Doug Mohney, Editor of HD Voice News is quite plain in saying that he Hates The Term “HD Audio!” In this case his comment stems from the fact that VTech, a Canadian manufacturer of consumer cordless telephones, has started to use the term “HD Audio” describe some of their latest hardware.
The company describes the “HD Audio” feature as follows:
“The frequency band has been extended allowing for the signal to be reproduced and tuned for a fuller and clearer sound.”
In addition, they seem to have implemented a kind of tone control with several preset contours.
“The equalizer feature on the handset enables you to change the audio quality of the handset to best suit your hearing. While on a call or intercom call, or listening to a message or announcement, press EQ to select the equalizer setting Treble 1, Treble 2, Bass or Natural (the default setting) for the handset. The current setting is displayed on the handset briefly.”

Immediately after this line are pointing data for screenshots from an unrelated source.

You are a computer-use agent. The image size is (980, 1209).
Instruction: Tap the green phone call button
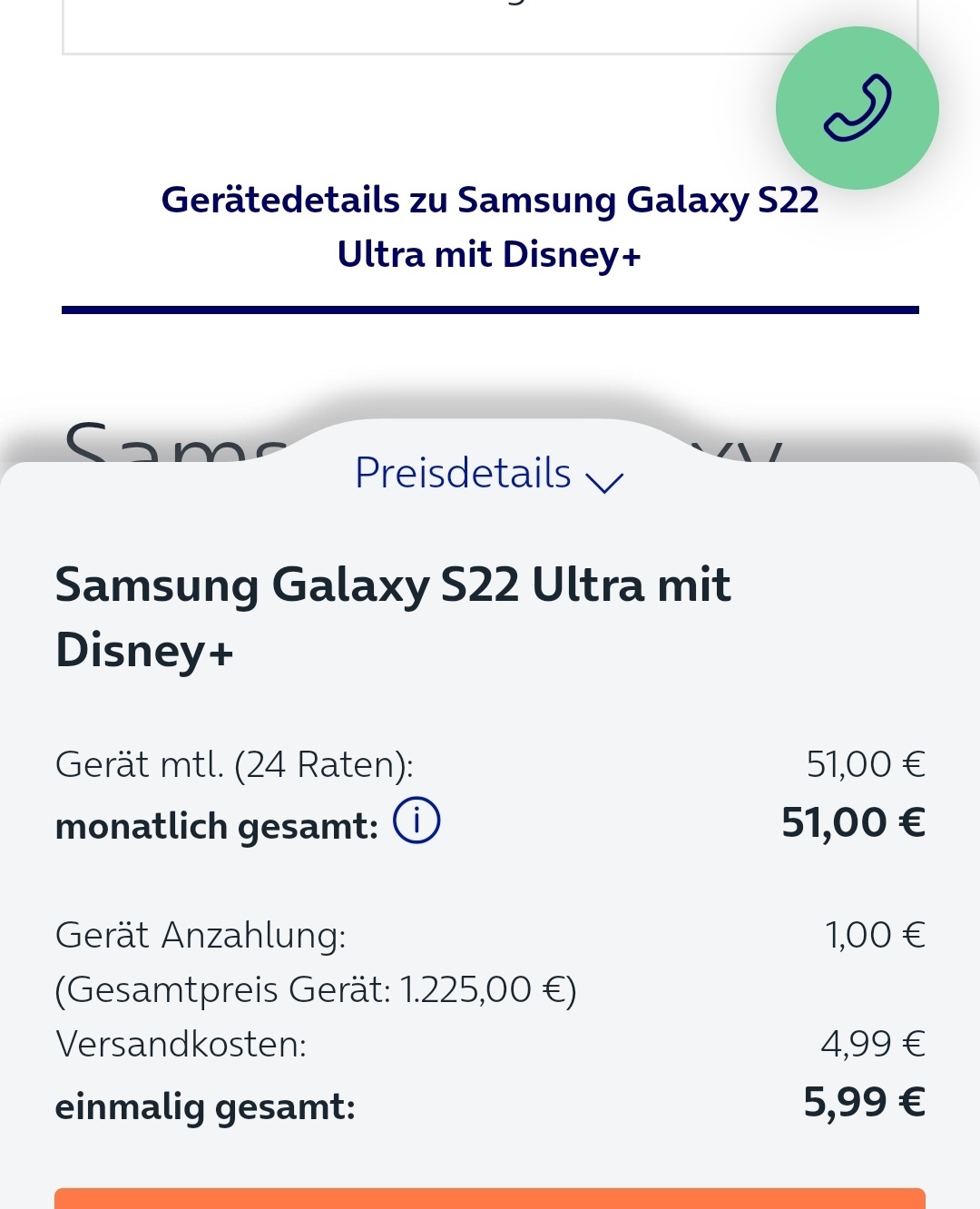[x=857, y=108]
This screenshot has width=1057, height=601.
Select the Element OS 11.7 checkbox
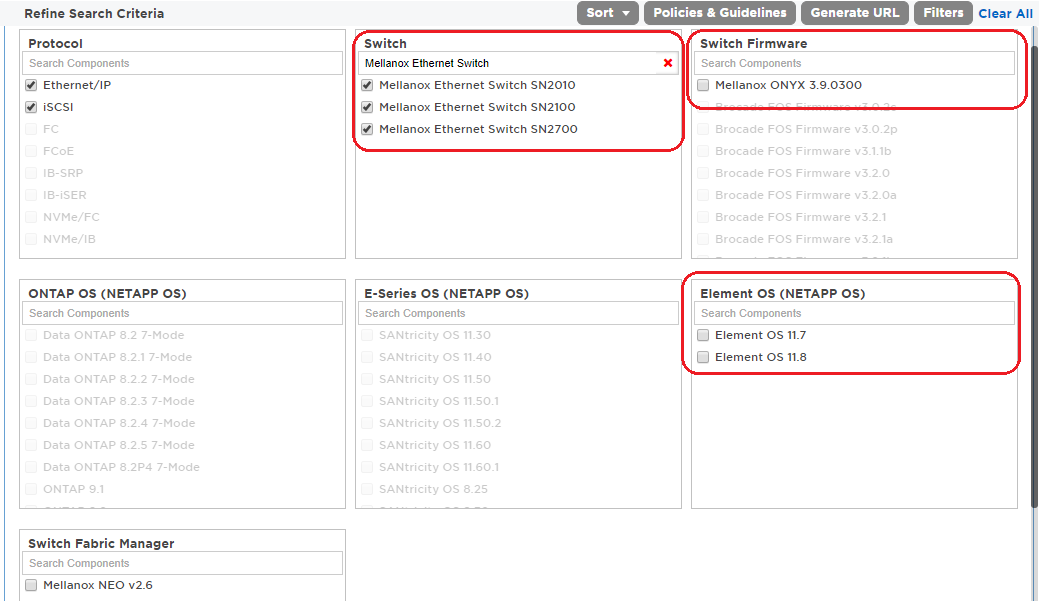[x=703, y=335]

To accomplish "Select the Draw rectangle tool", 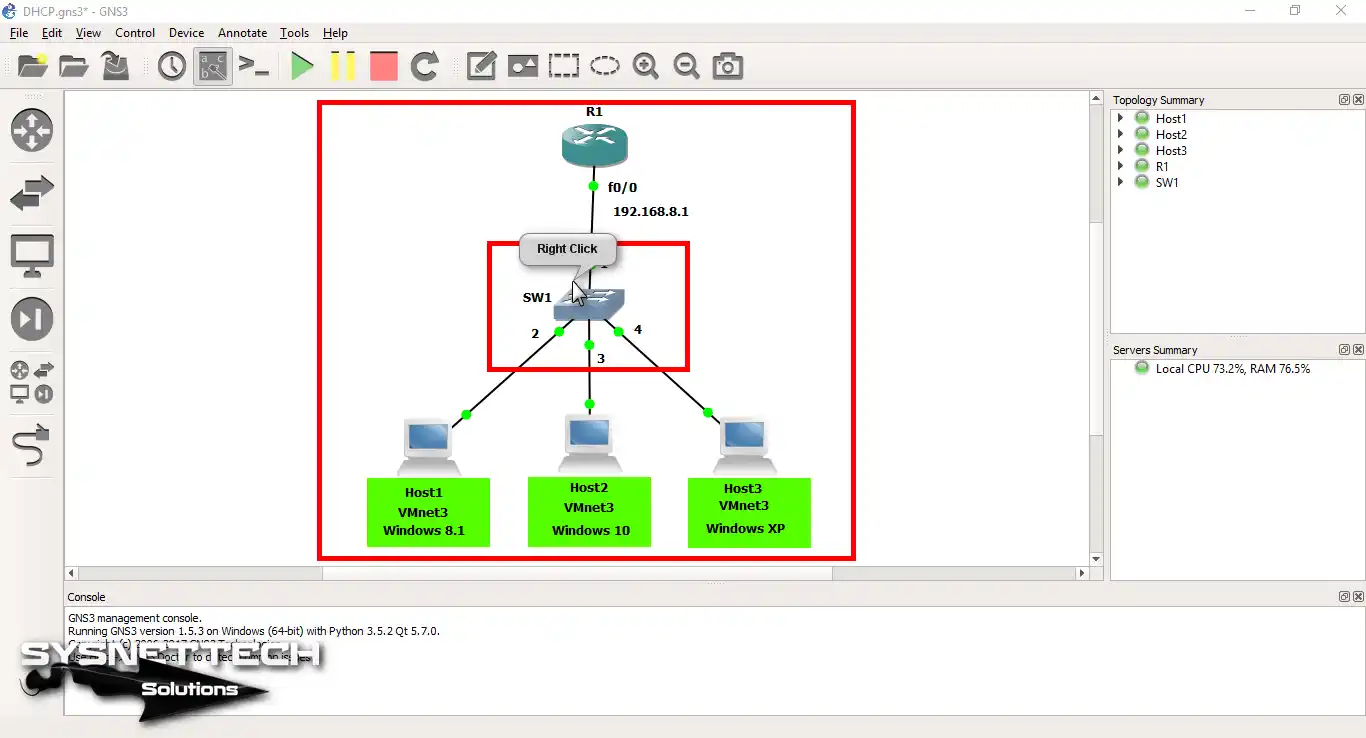I will coord(564,66).
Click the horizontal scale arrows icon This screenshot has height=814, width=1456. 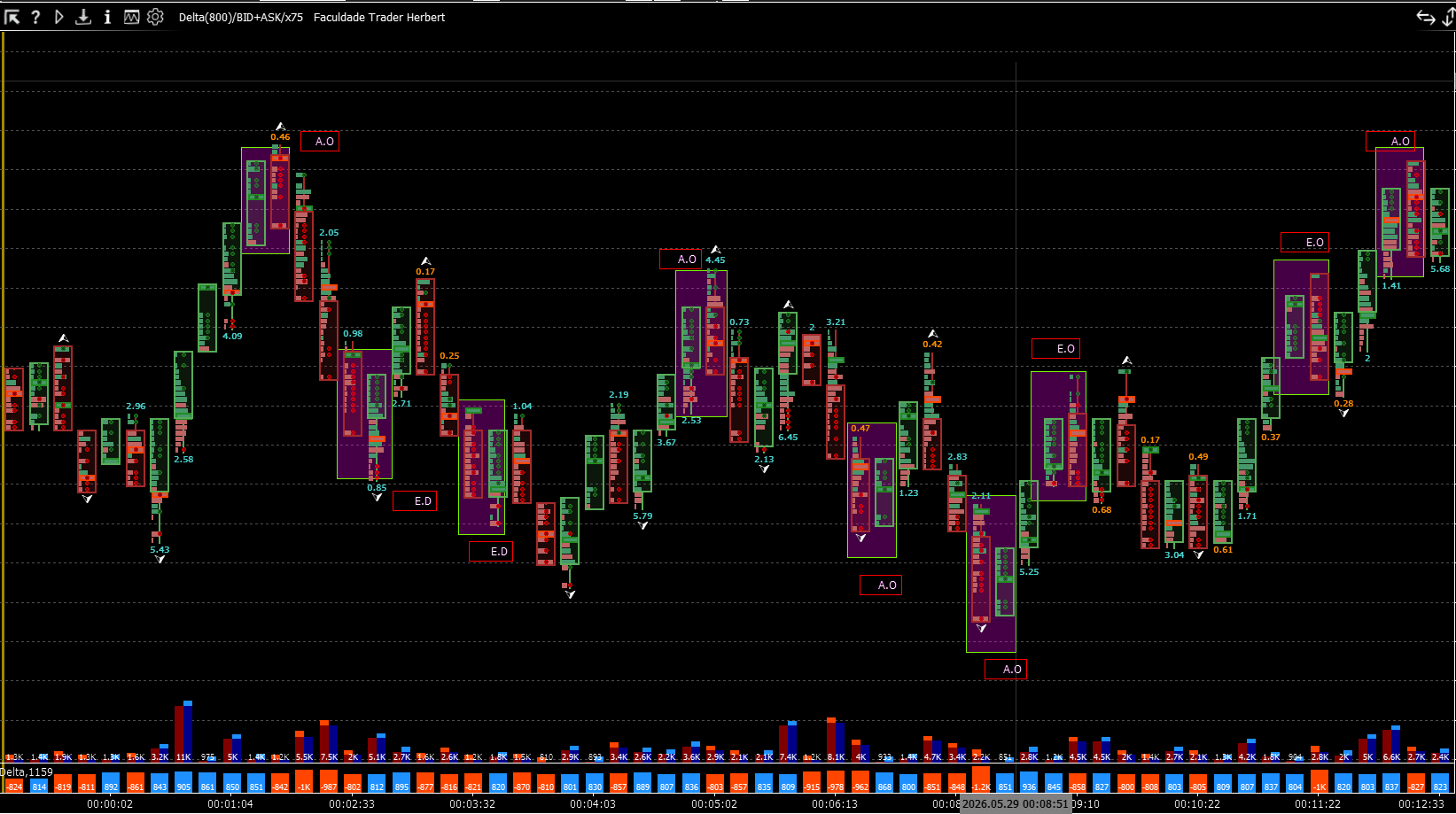click(x=1426, y=18)
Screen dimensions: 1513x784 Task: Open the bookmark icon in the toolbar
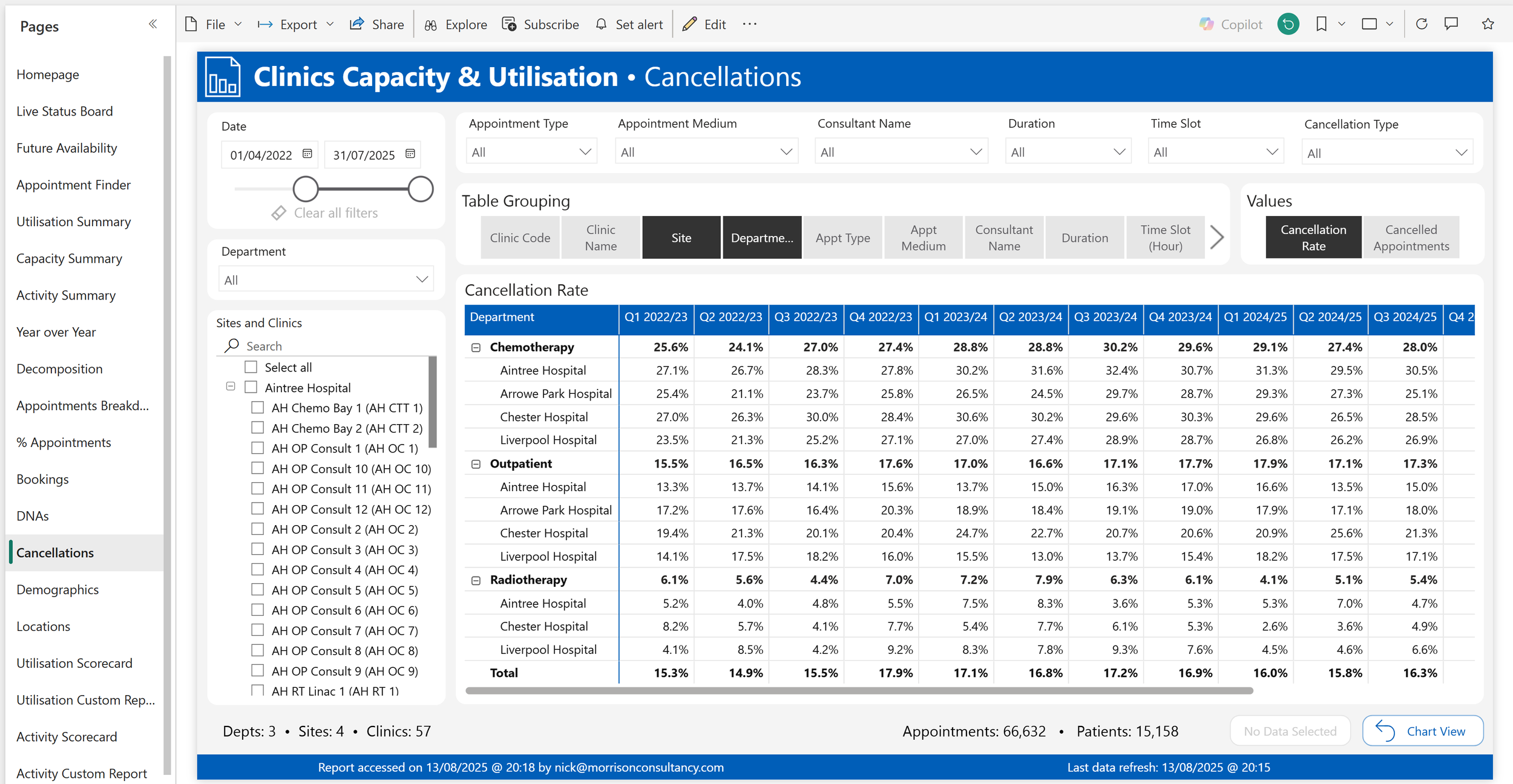point(1321,24)
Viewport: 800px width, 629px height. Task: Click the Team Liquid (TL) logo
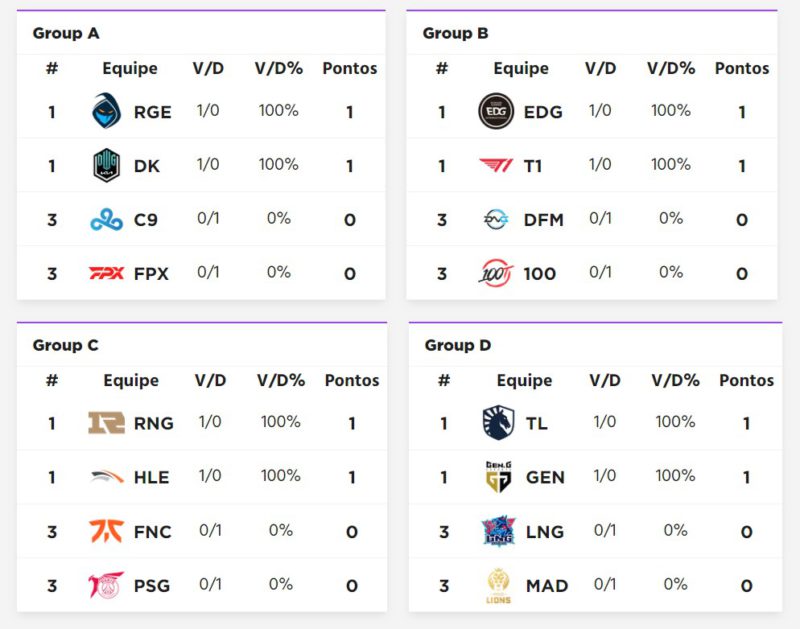click(498, 423)
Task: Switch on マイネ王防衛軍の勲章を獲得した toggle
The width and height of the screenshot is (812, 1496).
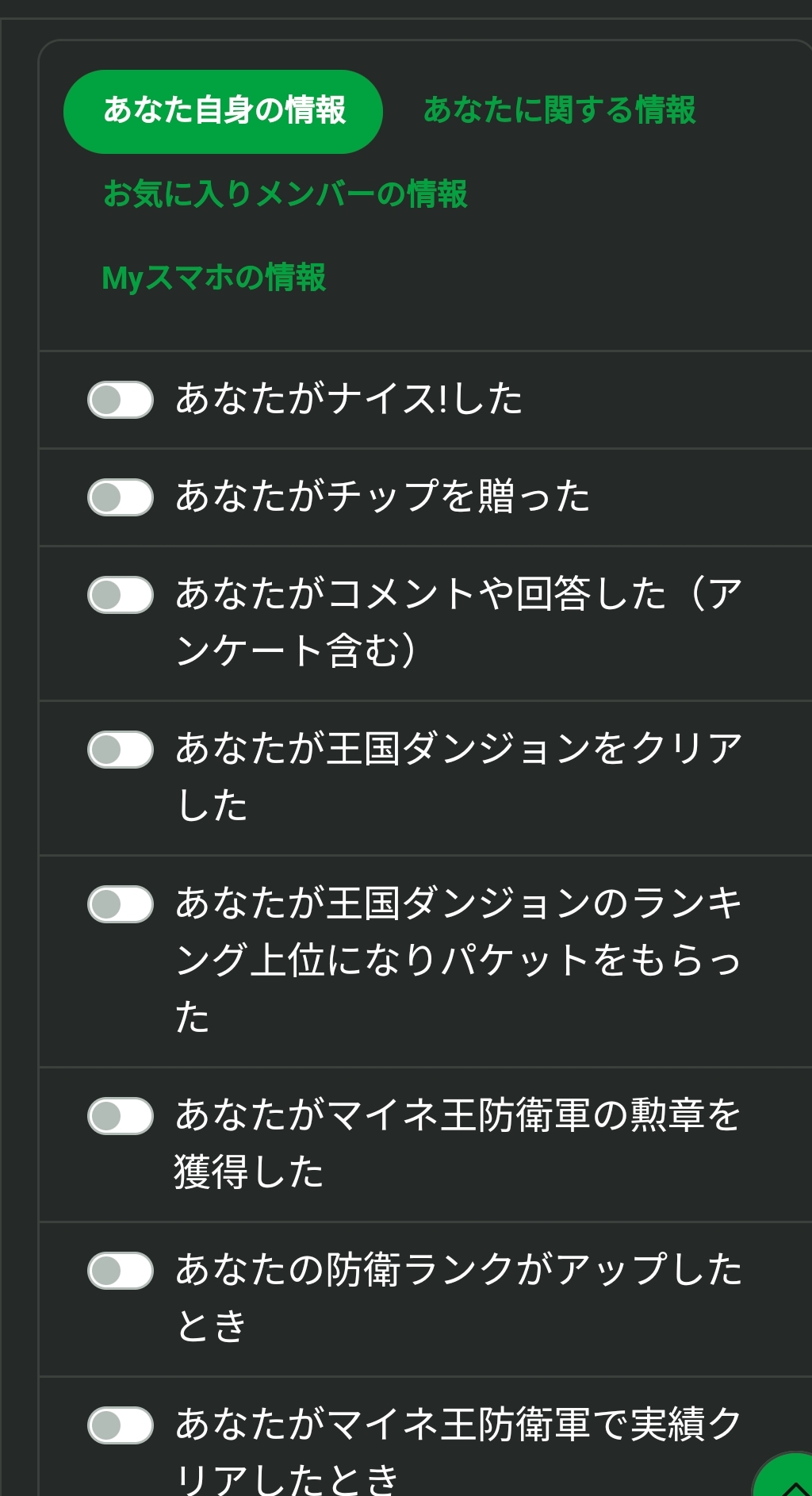Action: (x=121, y=1116)
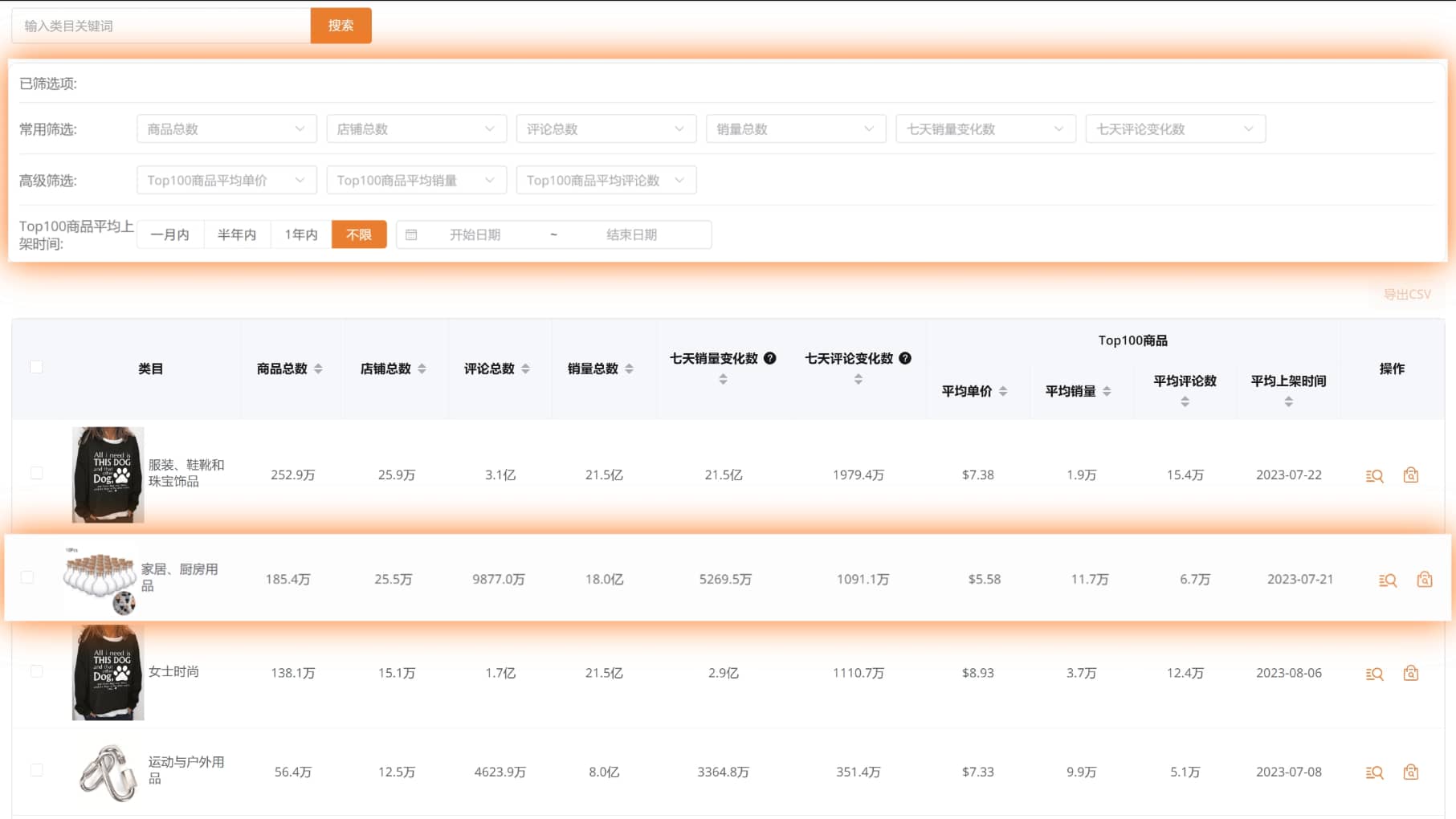Image resolution: width=1456 pixels, height=819 pixels.
Task: Click the 搜索 search button
Action: [341, 25]
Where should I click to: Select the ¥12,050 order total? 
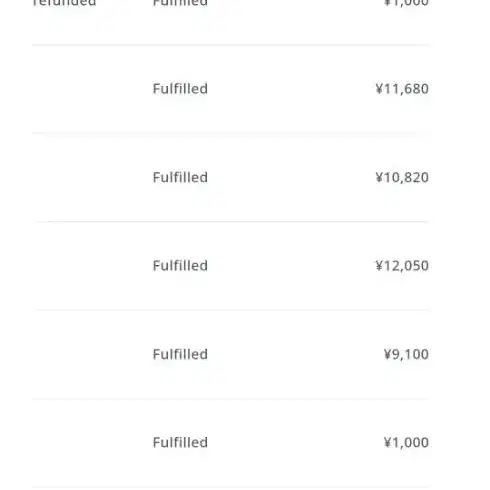coord(402,266)
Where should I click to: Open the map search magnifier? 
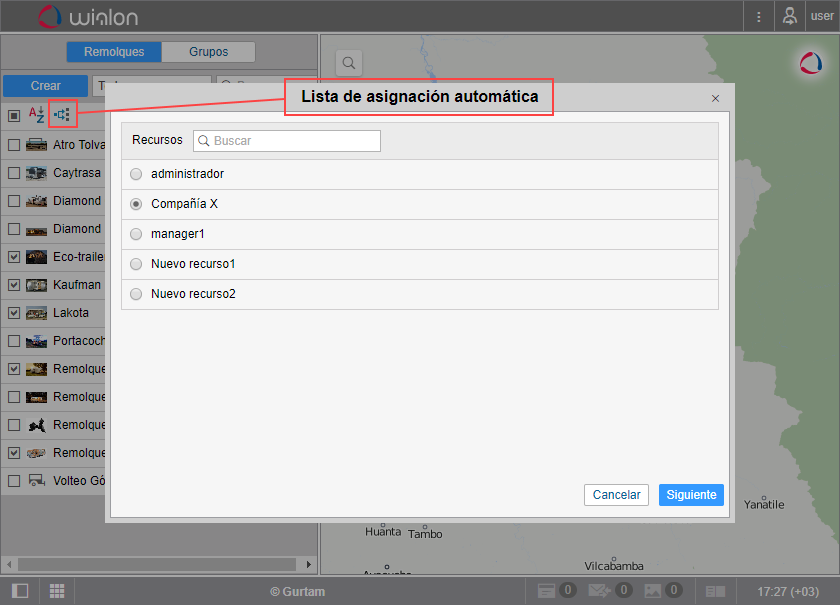click(x=348, y=63)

Since these are DECT 6.0 devices it’s possible that the cordless aspects of the system use G.722 encoded audio to provide higher quality sound for calls between handsets. However, since the device offers only the analog PSTN interface to the world it’s going to be limited to narrowband G.711 for all calls to the PSTN. The intercom function may be improved, but it’ll have limited impact upon most of the things that people do with a telephone.
On this basis VTech can rightfully claim to have made some effort at improved audio quality, even if it might be of limited utility to most people.
I wonder if all of this is really just an artifact of the fact that they are using a recent DECT chipset? Current DECT silicon doubtless implements some basic wideband functionality over the DECT link, even if the overall design of the product is not able to leverage it broadly.
The bigger question is really defining HDVoice in a manner that doesn’t confuse the customer. The term “HD” is used so widely as to be essentially meaningless. There had been some hope that the group of companies behind the HD Connect effort would arrive at some standard definition of HDVoice.
Is anything beyond the 300 Hz – 3400 Hz passband of G.711 considered HDVoice? Or is that baseline the 50 Hz to 7KHz passband of G.722 the baseline? I would think that later to be the case.
Where it gets vague is where DSP-based trickery is used to “frequency extend” a narrowband PSTN call. That is, can someone through some special processing extrapolate high-frequency detail from a G.711 call? I’ve talked to some chipmakers who say it can be done. I’ve also heard that it can sound bad. Examples of this have been difficult to find.
In general, I think I must agree with Doug, the term “HD Audio” is unfortunate & confusing when used to describe a device that cannot make a bone fide wideband call.
P.P.S. – The term “Polycom HDVoice” is a Polycom trademark.